Görev 1
Tiyatro Boğaziçi ile ilgili metne göre aşağıdaki soruları yanıtlayınız.
(a) Fırtına'da konuk oyuncu olarak kim oynamıştır?
(b) Fırtına'nın prömiyerinde hangi iki duyuru yapılmıştır?
(c) Topluluk, hangi yılların alternatif tiyatro yapma stratejilerine oldukça yakın durduğunu fark etmiştir?
Görev 2
Tiyatro Boğaziçi'ni anlatan metni, son cümlesinin ardından sürdürünüz.

━━━ Kaynak metin ━━━

Tiyatro Boğaziçi’nin Fırtına ile birlikte verili tiyatro piyasasıyla daha esnek bir ilişki kurmaya başladığını görüyoruz. Engin Cezzar’ın konuk oyuncu olarak Fırtına‘da oynaması, prömiyerde tiyatro camiasının bazı ünlü isimlerinin biraraya gelmesi, Tiyatro Boğaziçi’ne Avni Dilligil Jüri Özel Ödülü’nün verilmesi, vs…
Tiyatro camiasıyla daha esnek bir ilişkinin tutturulmaya çalışılmasının çeşitli nedenleri var. Öncelikli olarak Boğaziçi Üniversitesi’nde güçlü bir sahne altyapısının oluşturulmasını hedefliyoruz. Bilindiği gibi Fırtına‘nın prömiyeri iki önemli duyuru yapıyordu: Birincisi BÜ’de bir kültür merkezi projesinin gündeme gelmesi; ikincisi, bu projenin yürütülmesine katkıda bulunmak üzere Engin Cezzar’ın BÜ’ye kadrolu olarak atanması. Daha sonra BÜ’de bir tiyatro enstitüsü veya bölümünün kurulması da bizzat bazı öğretim üyeleri tarafından tartışmaya açıldı. Avni Dilligil Jüri Özel Ödülü’nün bize en büyük faydalarından birisi ise Fırtına prodüksiyonu için BÜMED’den alınan ve evdeki hesap çarşıya uymadığı için ödeyemediğimiz borç yüzünden üzerimizde oluşan baskının bir ölçüde hafiflemesi oldu. Tiyatro camiasıyla daha esnek bir ilişki kurmamızın ikinci bir nedeni, altmışlı yılların tiyatrosunu araştırırken farkına vardığımız bazı gerçekler. Örneğin şunu fark ettik: Biz 60’lı yılların alternatif tiyatro yapma stratejilerine oldukça yakın duruyorduk. Ve altmışlı yılların tiyatrocu kuşağı, günümüz Türkiye tiyatrosunda, idealizmini büyük ölçüde yitirdiği halde, hala önemli bir işleve sahip. Bu kuşağın yaşadığı deneyim kesinlikle ciddiye alınmalıdır.

━━━ Veriler ━━━

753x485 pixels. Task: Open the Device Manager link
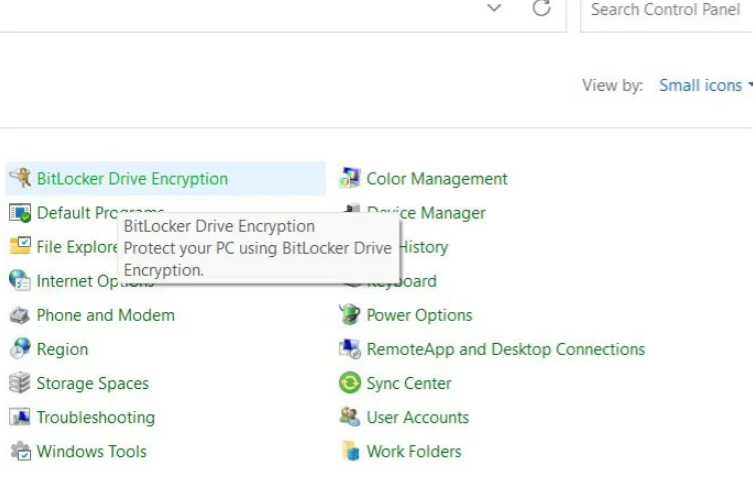click(440, 213)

━━━

Yanıt 1
(a) Engin Cezzar.
(b) Birincisi, BÜ'de bir kültür merkezi projesinin gündeme gelmesidir. İkincisi, Engin Cezzar'ın bu projenin yürütülmesine katkıda bulunmak üzere BÜ'ye kadrolu olarak atanmasıdır.
(c) 60'lı yılların.

Yanıt 2
Tiyatro Boğaziçi’nin tiyatro piyasası karşısında sergilediği esnek tutum, belli kazanımlar elde edilse bile özümsenme tehlikesini içermiyor mu?
Bu esneklik konusu çok abartılmamalı. Etrafımızda örülen sessizlik kendisini bütün gücüyle sürdürüyor. Aykırı olduğumuzun herkes bilincinde. Fakat zamanla şunu farkettik: Bağırıp çağırmak, protesto etmek bazen istenileni yapmak oluyor. Dışlanmanız böylece kolayca gerekçelendirilebiliyor. Demokrasi, esneklik, vs. Türkiye’de tiyatro camiasının pek sahip olamadığı şeyler. Örneğin, Fırtına hakkında basında yazılanlara bakıldığında görüp görülebilecek olan birkaç tanıtım yazısıdır, o kadar. Fırtına‘nın estetik düzeyinin herkes farkında ama bir kez daha görmezden gelme tavrının ağırlık kazanacağı kesin. Dışlanma çizgi-dışı olmaktan kaynaklanan bir dışlanmadır. Ağızlarda çokça sakız edilen aykırılık ve farklılık ancak özümsendiği veya evcilleştirildiği ölçüde kabul görüyor. Özellikle sessizlik içinde örgütlenen dışlama ve bastırma biçimlerinin farkına çok iyi varmak zorundayız. Ve her şeyden önemlisi şu ki bu bizim olağan durumumuz; hedeflerimiz mevcut tiyatro piyasası tarafından özümsenemeyecek derecede devrimcidir.
Fırtına çalışmalarında ortaya çıkan sorunlara bakarak Tiyatro Boğaziçi’nin hedeflerine dönük bir aksamadan söz edebiliyoruz. Bu faktörü de göz önünde bulundurduğumuzda, tiyatro piyasasıyla kurulan esnek ilişki biçimi özümsenme tehlikesini arttırır demek abartılı olmayabilir.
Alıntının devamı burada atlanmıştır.